La commission a également confirmé ce que beaucoup soupçonnaient – l’occultisme était répandu, en particulier parmi les jeunes et les pauvres. Les témoins ont décrit des pentagrammes, le chiffre 666 et des techniques conçues pour briser les résistances.
Une foi sans questions
Le Dr Ongaro propose une explication sur la manière dont des cultes comme celui responsable du massacre de Shakahola parviennent à fonctionner.
« Cela découle d’un manque de compréhension des questions spirituelles et divines. Ceux qui recherchent la purification ou le salut dans la religion croient et suivent tout ce qui leur promet la vie éternelle ou la guérison, sans poser de questions », affirme-t-il à TRT Afrika.
« Ils croient même qu’un simple morceau de tissu blanc donné par un guérisseur contient des propriétés magiques. Parfois, les rituels prescrits leur causent du tort ou entraînent la mort. »
La mémoire culturelle joue également un rôle. « Les gens ne veulent pas abandonner les traditions de leurs ancêtres. Certains ont peur d’être maudits, alors ces croyances se transmettent de génération en génération », ajoute le Dr Ongaro.

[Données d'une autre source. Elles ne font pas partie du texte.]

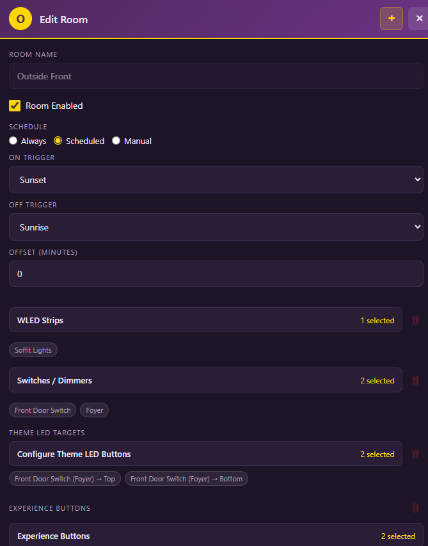This screenshot has width=428, height=546.
Task: Click the Soffit Lights chip
Action: point(33,350)
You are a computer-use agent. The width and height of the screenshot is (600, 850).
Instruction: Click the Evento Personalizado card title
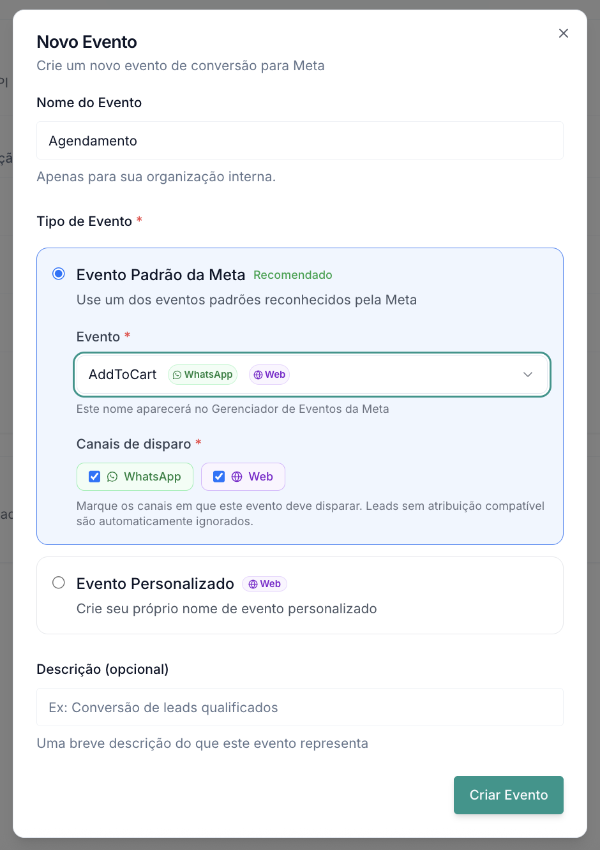coord(155,584)
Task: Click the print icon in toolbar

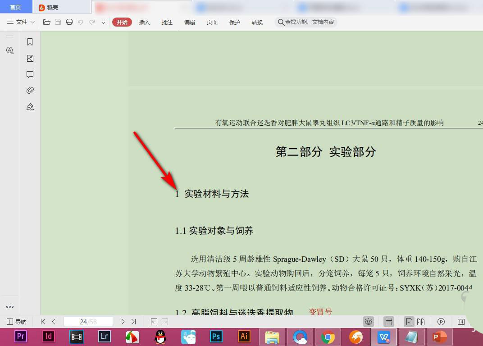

Un « ministère » de l’horreur
En 2023, la forêt de Shakahola, dans le comté de Kilifi, est devenue une scène de crime.
Paul Mackenzie dirigeait le ministère Good News International à cet endroit. Son message était simple : jeûnez jusqu’à mourir, et vous atteindrez le salut. Les corps de ceux qui l’ont cru ont fini dans des tombes. Quelques-uns ont été sauvés vivants, à peine conscients.
Mackenzie et plusieurs associés ont été accusés de terrorisme, de torture et de meurtre. Il a contesté toutes les accusations.
Cet incident a montré ce qui se passe lorsque les pratiques religieuses ne sont pas réglementées et que l’administration ne fait pas respecter la loi.
Pratiques non réglementées
Ce n’était pas la première fois qu’un tel événement se produisait au Kenya. En 1999, des enquêteurs ont découvert un culte dans le village d’Opapo impliquant des rituels cruels et des enterrements secrets.
« Nous n’avons pas de politique cohérente ni de lois pour contrôler les activités sataniques ou les fraudes religieuses », déclare le Dr Ongaro. « Dans d’autres pays, c’est une infraction criminelle d’utiliser la religion pour tromper les gens. Si vous êtes surpris en train d’impliquer des personnes dans des rituels sataniques, vous êtes arrêté et emprisonné. Ici, beaucoup ont été arrêtés et inculpés, mais on les voit soudainement libérés sans aucune sanction. »
La commission de 1994 avait formulé plusieurs recommandations, notamment la création d’une force de police pour lutter contre les activités cultuelles. Une autre suggestion était de mettre à jour les lois et d’éduquer les communautés vulnérables sur les signes avant-coureurs.
La commission a ensuite été dissoute et les recommandations auraient été rangées dans un dossier.
« La résurgence des croyances cultuelles au Kenya, culminant avec le massacre de Shakahola, souligne l’urgence de prendre des mesures pour faire face à cette menace », déclare le Dr Ongaro à TRT Afrika.
« En tirant des leçons des cas passés et en agissant de manière décisive, le Kenya peut protéger ses citoyens des effets néfastes de telles pratiques. »
La question est de savoir si quelqu’un écoutera cette fois. Quatre cents tombes à Shakahola rappellent au pays le coût de l’ignorance face à cet avertissement.